Non escludo il veto sulle sanzioni alla Russia

Share

L'ok allo sbarco dei 450 migranti che da giorni erano in attesa di poter raggiungere la terra ferma a bordo di una nave della Guardia di Finanza e di una Frontex è arrivato ieri intorno alla mezzanotte, quando dal Viminale è arrivato il via libera e i richiedenti asilo sono potuti scendere nel porto di Pozzallo, dove sono stati immediatamente smistati verso Spagna, Portogallo e Germania, cioè gli altri paesi dell'Unione Europea che hanno dato disponibilità ad accoglierne 50 ciascuno, decisione che è stata salutata con l'esultanza di Matteo Salvini che - dalla Russia, dove ha assistito alla finale dei campionati mondiali di calcio - ha dichiarato: "E' una vittoria politica".
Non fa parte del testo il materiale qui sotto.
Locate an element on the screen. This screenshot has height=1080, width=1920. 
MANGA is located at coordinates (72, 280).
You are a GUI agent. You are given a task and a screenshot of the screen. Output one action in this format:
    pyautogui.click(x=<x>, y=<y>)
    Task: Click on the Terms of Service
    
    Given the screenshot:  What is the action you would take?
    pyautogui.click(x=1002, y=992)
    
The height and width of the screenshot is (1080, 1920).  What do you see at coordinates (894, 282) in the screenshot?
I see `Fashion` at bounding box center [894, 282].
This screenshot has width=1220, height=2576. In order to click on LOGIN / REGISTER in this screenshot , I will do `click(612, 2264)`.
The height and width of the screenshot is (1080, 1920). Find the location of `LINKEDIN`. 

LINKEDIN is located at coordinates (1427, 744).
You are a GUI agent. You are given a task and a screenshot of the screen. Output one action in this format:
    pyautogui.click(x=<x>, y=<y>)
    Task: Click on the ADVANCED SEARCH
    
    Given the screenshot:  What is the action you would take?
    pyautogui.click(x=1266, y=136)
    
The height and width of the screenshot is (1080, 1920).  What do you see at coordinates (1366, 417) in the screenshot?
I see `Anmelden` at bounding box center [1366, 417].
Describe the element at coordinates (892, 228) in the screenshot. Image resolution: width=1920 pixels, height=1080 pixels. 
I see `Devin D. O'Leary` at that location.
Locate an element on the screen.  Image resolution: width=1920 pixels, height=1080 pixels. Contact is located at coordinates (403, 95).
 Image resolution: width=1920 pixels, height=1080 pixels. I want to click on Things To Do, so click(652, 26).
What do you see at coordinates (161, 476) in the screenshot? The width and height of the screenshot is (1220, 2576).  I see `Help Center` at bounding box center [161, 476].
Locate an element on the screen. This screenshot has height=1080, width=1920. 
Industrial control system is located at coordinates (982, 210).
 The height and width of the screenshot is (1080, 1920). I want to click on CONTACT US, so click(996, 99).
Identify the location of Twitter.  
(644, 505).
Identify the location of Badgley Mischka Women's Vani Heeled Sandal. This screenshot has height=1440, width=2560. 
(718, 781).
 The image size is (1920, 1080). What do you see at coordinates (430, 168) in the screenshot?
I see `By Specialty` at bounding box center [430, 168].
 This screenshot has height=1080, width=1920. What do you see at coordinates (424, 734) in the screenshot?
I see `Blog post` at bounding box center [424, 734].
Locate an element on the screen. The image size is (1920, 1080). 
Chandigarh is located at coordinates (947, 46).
Il pattugliatore 'Protector', del dispositivo europeo FrontexLink esterno, ne ha accolti 176; il 'Monte Sperone' della Guardia di finanza altri 266. Arrivano indicazioni di approntare in tempi ristrettissimi forniture di viveri e medicinali, ma vorremmo capire come procedere nella maniera più corretta possibile. 'In un porto italiano non può e non deve arrivare. Grazie all'intervento di una motovedetta i migranti sono tutti stati recuperati. Se non ci saranno risposte dai partner, in queste condizioni ai 450 non sarà consentito di sbarcare. A salire ancora una volta sulle barricate è il ministro dell'Interno Salvini che attacca Malta.

Chievo e Parma, Serie A a rischio: Procura richiederà penalizzazioni pesanti
Il Chievo , accusato di plusvalenze fittizie , e il Parma , a giudizio per tentato illecito sportivo , rischiano la serie A . Un nuovo modo di vedere la Serie A e la Serie B: scopri l'offerta!

Coldiretti, dal canto suo, torna a lanciare l'allarme: "Con le esportazioni made in Italy in Russia che sono ulteriormente diminuite dell'11% a maggio, rispetto allo scorso anno, è importante la ripresa del dialogo diretto tra il presidente degli Stati Uniti Donald Trump e il leader russo Vladimir Putin". "Abbiamo già dato, ci siamo capiti?", ha scritto il ministro, ancora irritato per lo schiaffo ricevuto ieri sera da Mattarella e da Conte sui migranti a bordo della Diciotti. Dello stesso parere il ministro dei Trasporti Danilo Toninelli: "Malta faccia subito il suo dovere, aprano il loro porto" aveva incalzato. Dopo 650.000 sbarchi di cui pagheremo le conseguenze per parecchio tempo, adesso tutti in Europa si sono resi conto che non possiamo accogliere solo noi. "A distanza di ore però nessuno si è mosso, e il barcone ha ripreso a navigare in direzione Italia".

"Questo Ministero degli Affari Esteri e della Cooperazione Internazionale - si legge nella nota - chiede che le autorità della Repubblica di Malta ottemperino con la massima urgenza alle proprie responsabilità in materia SAR, attivando gli appropriati interventi operativi ai quali la Guardia Costiera italiana potrà fornire assistenza, ai sensi della Convenzione di Amburgo".